OSTEOPATH Tenpenny first came to my attention in June after she told the Ohio House Health Committee that COVID-19 shots turn make people magnetic.
Much mockery on social media ensued, and Freethinker reader Arthur F Meinck reacted by saying:
Remember when stupid people were ashamed of being stupid? I miss that.
In a sane world, Tenpenny would have been laughed into oblivion. Instead, according Religious News Service, her popularity is has soared to such an extent that that she believes that, along with Dave Daubenmire, inset– a former high school football coach – she can raise $100 million to create “Christian training centres” that will ultimately turn America into full-on stupidtocracacy.
Writing for RNS, Jack Jenkins said:
Tenpenny is a veteran anti-vaccine activist, but her expanded reach since the pandemic began has landed her on the Center for Countering Digital Hate’s “Disinformation Dozen” list, a group that researchers deemed responsible for 65% of anti-vaccine misinformation on social media platforms.
Her inaccurate claims have exasperated politicians and scientists struggling to curb the virus’s spread. President Joe Biden lambasted the “disinformation dozen” in July, accusing them of “killing people” with false claims via social media. Tech giants, too, have responded: Tenpenny claims much of her content has been removed from Facebook, Instagram and other social media websites.
And he pointed out that for much of her life, Tenpenny she wasn’t an “on-fire-for-God person like I am now.”
Her spiritual outlook took a sharp turn in January of 2020, however, when she decided to leave her past as a “lukewarm Christian” behind:
I finally said, ‘OK, God, I’m in – 100% in. You can’t be waffle-y anymore. You can’t be a ‘sorta’ Christian. You’re either going to have to be in or out; you’re either going to wear a mask and be obedient or you’re not. You’re going to take the vaccine or you’re not. You’re going to stand against the globalists and the satanists or you’re not. And I think God is calling his people to do that.
Her popularity was most recently highlighted when she got “a rousing response” at Bards Fest, a Christian nationalist gathering in St Louis organised by Scott Kesterson.
In 2017 Kesterton was convicted of stealing $19,000 he collected for a woman’s cancer treatment.
Bard’s fest website claims it was:
The greatest spiritual revival in human history designed, for patriots and patriots’ families to celebrate the love of GOD and country together.
It omitted to mention the fraudsters.
In her presentation, the doctor falsely claimed the shots have no medical benefit, make people sick and amount to a “sin” because getting one involves “bowing to fear.” She also encouraged listeners to use debates with family about vaccination – which she said should focus on a loved one’s “addiction” to fear – as an opportunity for evangelism.

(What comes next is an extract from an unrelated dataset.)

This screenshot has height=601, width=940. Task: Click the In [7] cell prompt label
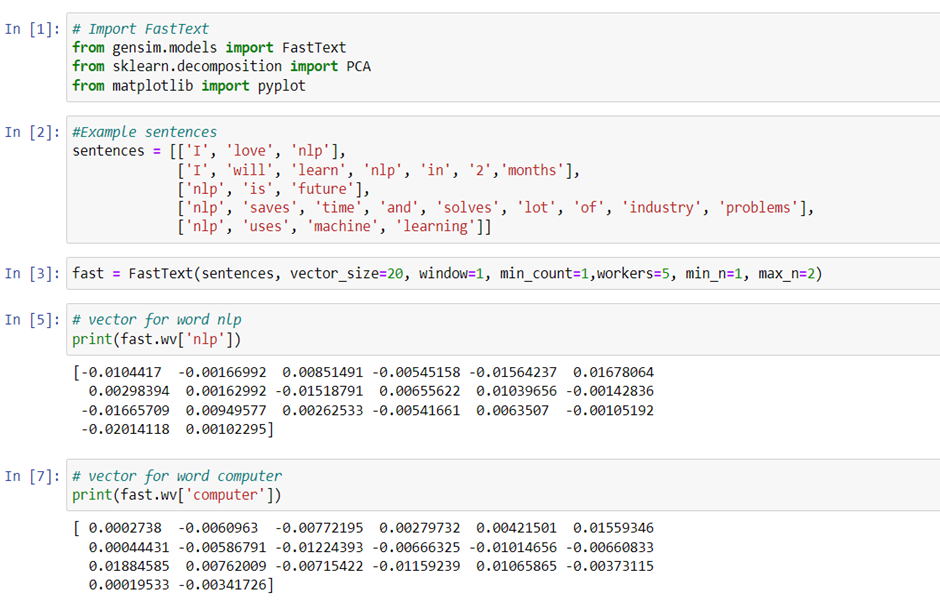coord(32,476)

How many stories are in the Bible about (Jesus) healing leprosy? Leprosy back in the day, when Jesus was alive, was an incurable deadly disease. Don’t you think he might be able to take care of you in COVID, too?
Tenpenny went on to frame vaccine proponents as murderous descendants of the biblical Nimrod (“They want every one of you either subjected to satanic rule or dead”) and encourage listeners to pull their children out of school (“Grab your kids and run”).

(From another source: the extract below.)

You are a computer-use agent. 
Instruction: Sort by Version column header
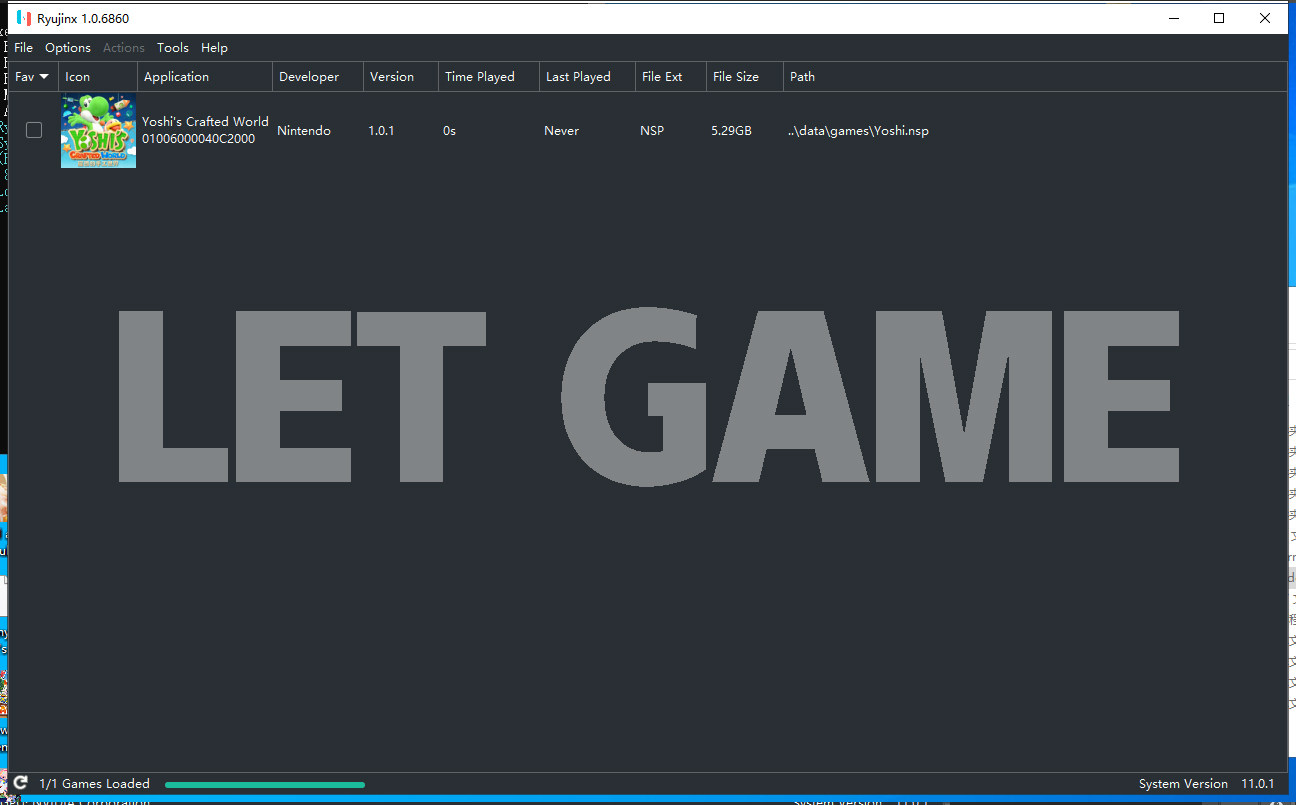click(392, 77)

The precise scope of Tenpenny’s influence is unclear, but a few days after Bards Fest, Tenpenny and Daubenmire announced a new joint venture with the inspirational speaker Ohio Brett. They reportedly hope to raise $100 million to create ‘Christian training centers’that will equip their trainees to protest businesses that have donated to Black Lives Matter activists and support those who: “speak out against this global government tyranny.”
When she announced the initiative on her happy hour, Tenpenny declared: ‘We can change the course of America.’
Just like the Taliban recently changed the course of Afghanistan, huh?